World physiology, especially Environmental and Thermal Physiology, just lost one of its most important and prominent practitioners. Harold T. (Ted) Hammel, Ph.D., died on February 24, 2005, at age 83, in Bloomington, IN. At the time, he was still an active and very engaged researcher and educator, having converted the basement of his house into a physiological laboratory and serving as Adjunct Professor of Physiology and Biophysics as well as of Biology at Indiana University, Bloomington. Indeed, his obvious joy in talking and doing science was very contagious, and he stimulated many a young physiologist over the years to “go further”. He had come to Bloomington, near his hometown of Huntington, in 1988, after 21 years with Per (Pete) F. Scholander at the Physiological Research Laboratory of the Scripps Institution of Oceanography in La Jolla and as Professor of Physiology at the University of California, San Diego. Before this, he had been Research Fellow at Yale University’s John B. Pierce Foundation Laboratory, arriving there in 1961with James (Jim) D. Hardy in whose department at the University of Pennsylvania School of Medicine he had served for the preceding 8 years. That had been his first position after earning his Ph.D. in Zoology in 1953 at Cornell University. It was his preceptor there, Dr. Donald Griffin, who awakened Ted’s interest in biology, particularly biophysics (physics had been his undergraduate major at Cornell) and, subsequently, discussions with Jim Hardy, whom he met while conducting fieldwork as a graduate student in Alaska, that excited his lifelong research in temperature regulation. Similarly, it was his later fieldwork with Pete Scholander that stimulated his other life-long interests, osmotic pressure and sap pressure in trees.
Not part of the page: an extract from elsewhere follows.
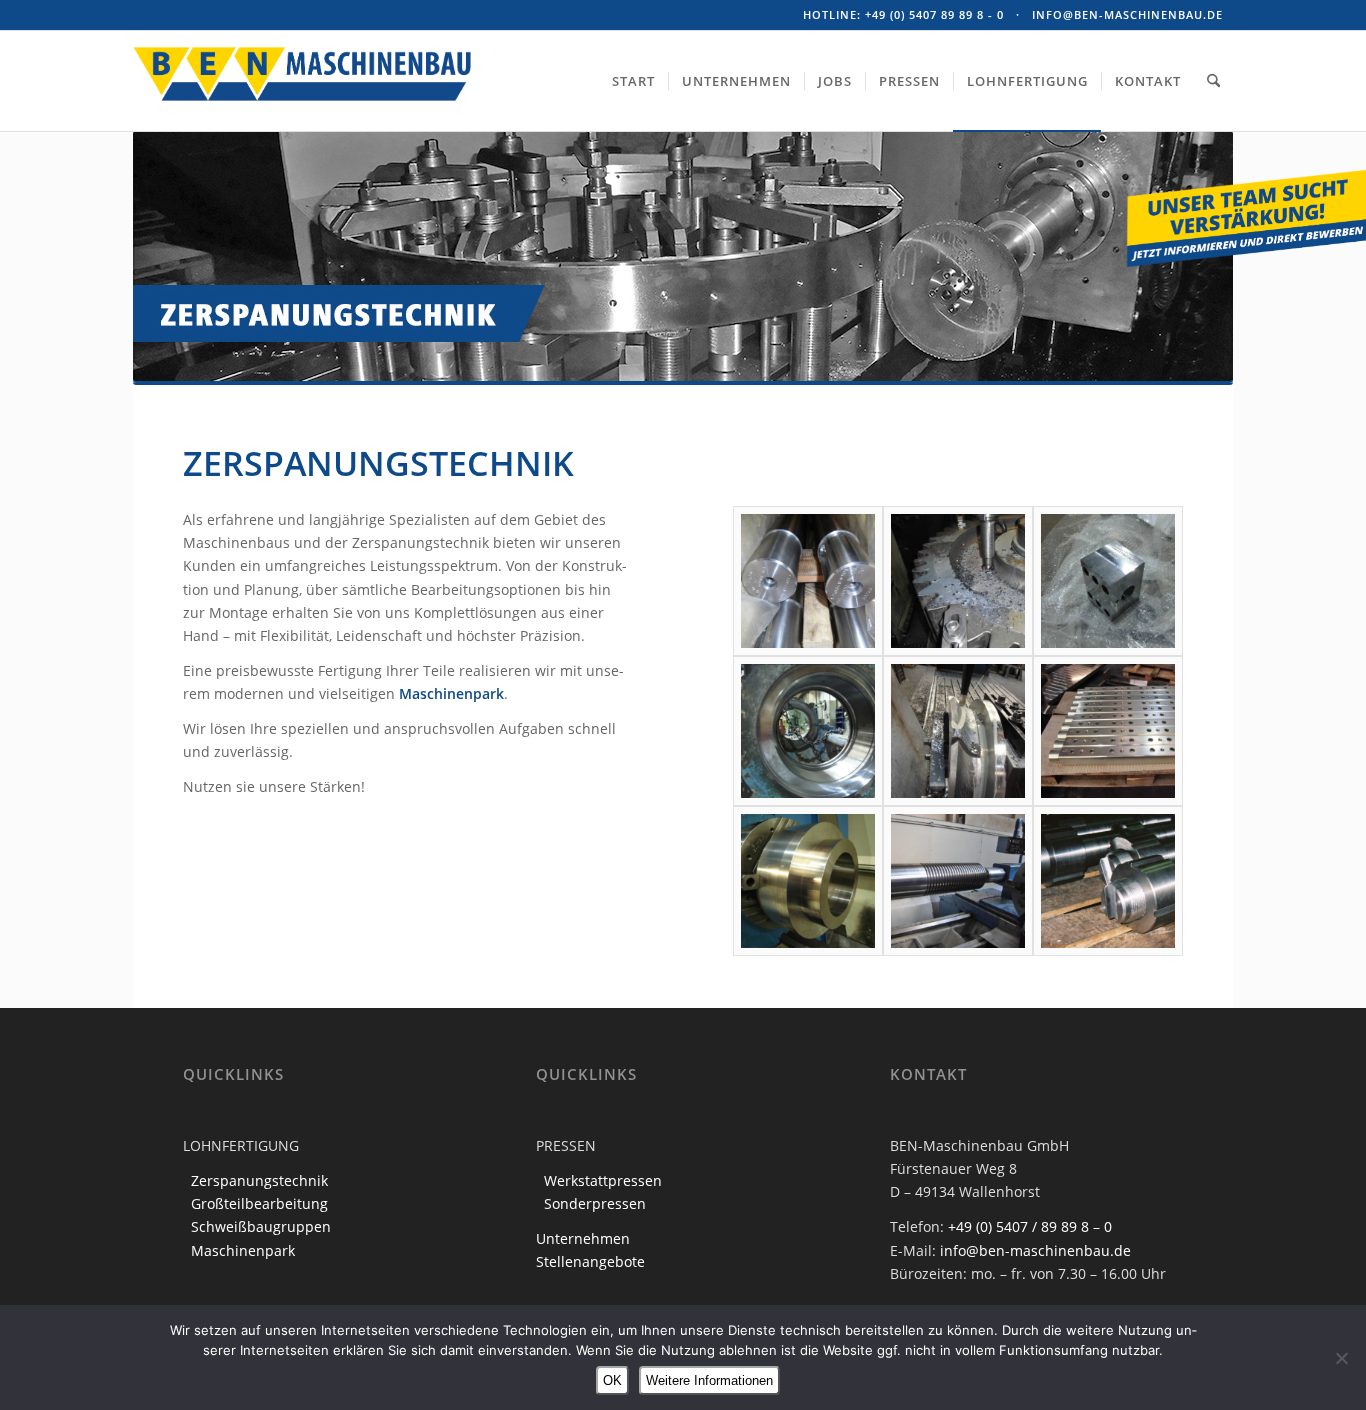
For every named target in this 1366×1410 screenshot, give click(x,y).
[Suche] (1213, 81)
Dr. Hammel’s contributions to thermoregulation were multiple, significant and heuristic. Among them, three series of studies stand out especially, the first because its results have framed our current concept of temperature regulation as a multiple-input/multiple-output feedback system (see essay by Mack, JAP, 97:1593-4, 2004), and the second because it fully and meticulously described the strategies developed by humans living in diverse, extreme climates around the world to cope with their environment (reviewed by Hammel, Hdbk Environ Physiol, p. , 1964). It was during one of these field studies that he also undertook work, in collaboration with Dr. Eckhart Simon, on the third series of his major contributions, the thermo- and osmoregulation of the Adelie penguin. This grew into a 3-6 months/year, 12-year long, formal association as an External Scientific Member of the Max Planck Institute for Physiological and Clinical Research in Bad Nauheim, Germany. 

Dr. Hammel published over 200 papers over his career, his last one a review in 2004, in Cryobiology (48:309-21). His extensive work in the area of osmosis and capillary fluid exchange was summarized in FASEB J. 13:213-31, 1999.
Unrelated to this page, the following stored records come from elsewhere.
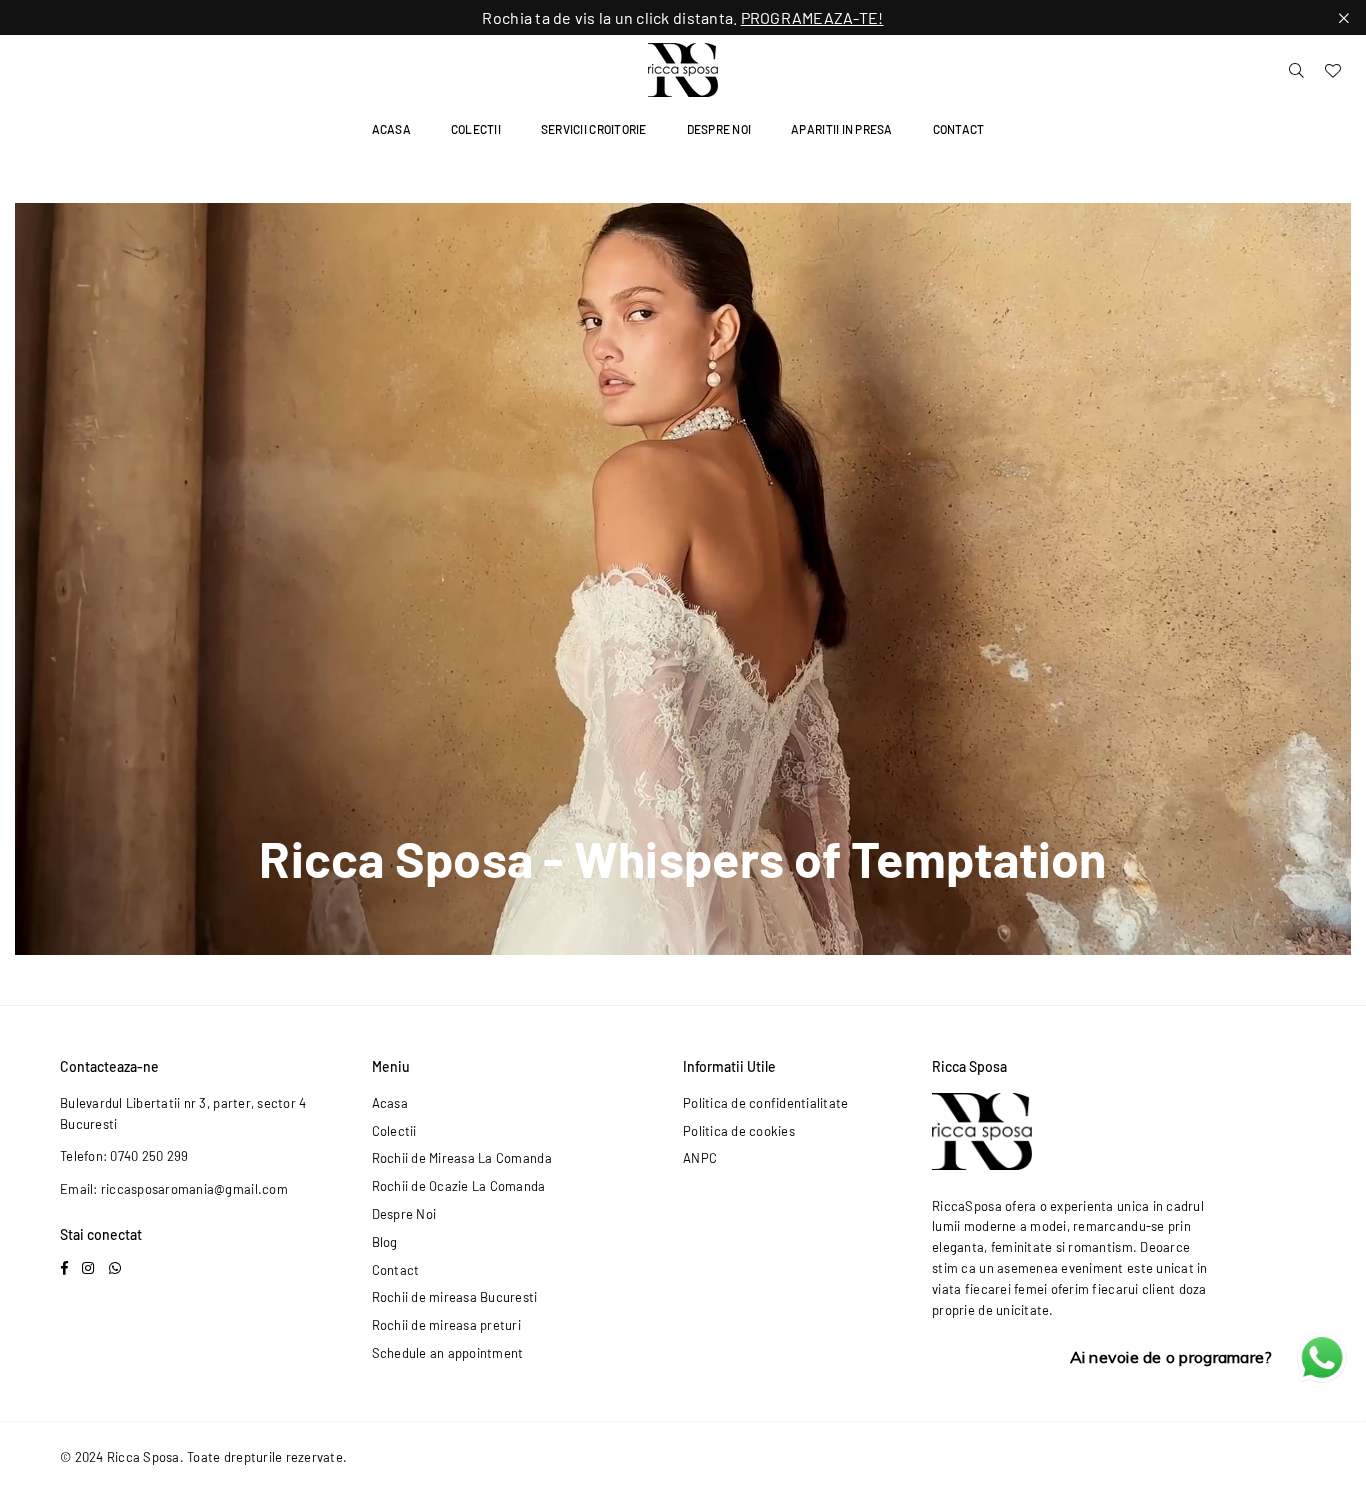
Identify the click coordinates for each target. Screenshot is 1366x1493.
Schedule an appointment (448, 1353)
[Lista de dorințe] (1333, 70)
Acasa (391, 129)
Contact (959, 129)
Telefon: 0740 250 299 (124, 1156)
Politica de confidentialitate (766, 1103)
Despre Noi (719, 129)
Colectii (476, 129)
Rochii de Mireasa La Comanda (462, 1158)
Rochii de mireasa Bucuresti (455, 1297)
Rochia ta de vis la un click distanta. (682, 17)
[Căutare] (1297, 70)
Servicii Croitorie (594, 129)
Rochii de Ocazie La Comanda (459, 1186)
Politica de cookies (739, 1131)
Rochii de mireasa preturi (447, 1325)
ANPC (700, 1158)
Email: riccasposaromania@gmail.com (174, 1189)
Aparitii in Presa (841, 129)
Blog (385, 1242)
It may not be generally known that, remarkably, before becoming a physiologist and while he was a graduate student in nuclear physics at Cornell, during WWII, Ted worked with the Los Alamos Omega Group under Enrico Fermi and Otto Frisch in the assembly of the uranium and plutonium bombs.

Dr. Hammel was a member of the American Physiological Society, American Physical Society, American Society of Mammalogy, American Society of Plant Physiologists, the American Association for the Advancement of Science, and the Norwegian Academy of Science and Letters (honorary).

Dr. Hammel leaves his wife, Dorothy, and two daughters. We will all greatly miss him and his enthusiasm and always remember him fondly and gratefully.

Clark M. Blatteis, Ph.D.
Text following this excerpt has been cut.